Leo, Fabrizio, Fabio, Luca, ecc. Abbracci.
…Quel ramo del lago di Como che volge a mezzogiorno…La prosa è identica, per il paesaggio il Manzoni ha bisogno di un linguaggio altamente liricizzato, e le piccole cose descritte con così riposata cura vibrano di un trattenuto lirismo che a tratti si scopre purissimo.Notava il De Sanctis a proposito del celebre inizio del primo capitolo: “Quando comincia il racconto, ti è innanzi una lunga descrizione, che spesso pare scritta da un geografo o da un naturalista”. Io non so l’amico Malgi che lavoro fa o che professione esercita, ma indubbiamente ha una personalità dagli aspetti quantomeno poliedrici. Bellissimo racconto! Ma come sempre al sottoscritto, che di mestiere fa il contadino (per nobilitarlo un pò l’imprenditore agrituristico),interessano di più altre storie. Per esempio la storia della cantina che egli sintetizza così : ” è costituita da una proprietà immobiliare di circa 1000 mq, sita nei locali dell’ex cooperativa sociale, implosa alcuni anni orsono per la solita, egocentrica inefficienza tutta meridionale di non volersi legare ad un unico sistema associativo”. Ma io non sono sicuro che l’implosione sia da addebitare alla mancata volontà di iscriversi alla lega coop o ad altre associazioni, anzi…. Piacerebbe saperne di più, sicuramente a me che esco da poco da una disastrosa quanto allucinante esperienza in cooperativa vitivinicola, che ho vissuto qui in Irpinia, ma penso anche ad altri lettori che hanno a che fare col vino e con l’uva dalla produzione alla commercializzazione.

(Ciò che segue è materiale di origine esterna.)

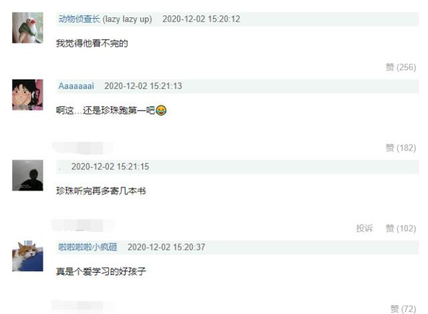The height and width of the screenshot is (314, 428).
Task: Like the comment with 赞 (256)
Action: click(x=401, y=67)
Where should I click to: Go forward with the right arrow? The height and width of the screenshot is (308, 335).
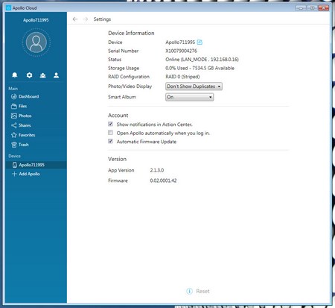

@Giulia grazie per i tuoi graditi e non se meritati complimenti.
@Lello anche a te grazie per il tuo inappuntabile intervento. La descrizione di un’azienda vitivinicola o di un suo vino, secondo il mio modesto parere, non può prescindere da una sintesi dialettica anche lirica o elegiatica. Cioé voglio dire non bisogna essere didascalici, ma provare anche a raccontare vividamente oltre quello che può interessare il fruitore occasionale. C’è un bisogno estremo di estrinsecare momenti lirici o poetici, che hanno comunque attinenza col racconto in questione. E quindi disquisire dell’uomo, del territorio, della storia, della cultura che pervade tutto l’insieme. E, poi, ognuno di noi nel raccontare una storia tira fuori le sue capacità intellettive, le sue emozioni, le sue sensazioni , le sue esperienze. In una parola: la sua vita vissuta! Per quanto riguarda la tua negativa esperienza di socio di una cooperativa vitivinicola sono al corrente di questa storia e me ne dolgo per te sinceramente. Ma ciò non significa affatto che in generale questa via non sia praticabile qui al Sud. Va perseguiita, invece, e perfezionata, sul modello di quanto accade in altri territori nazionali. Certamente non bisogna affidarsi a dei maneggioni incapaci e accentratori. Ma secondo me, se si riesce ad organizzarsi seriamente e fattivamente, magari anche tutelandosi con un marchio locale, si aprono possibilità infinite, soprattutto economiche per tutto il territorio. Ti abbraccio.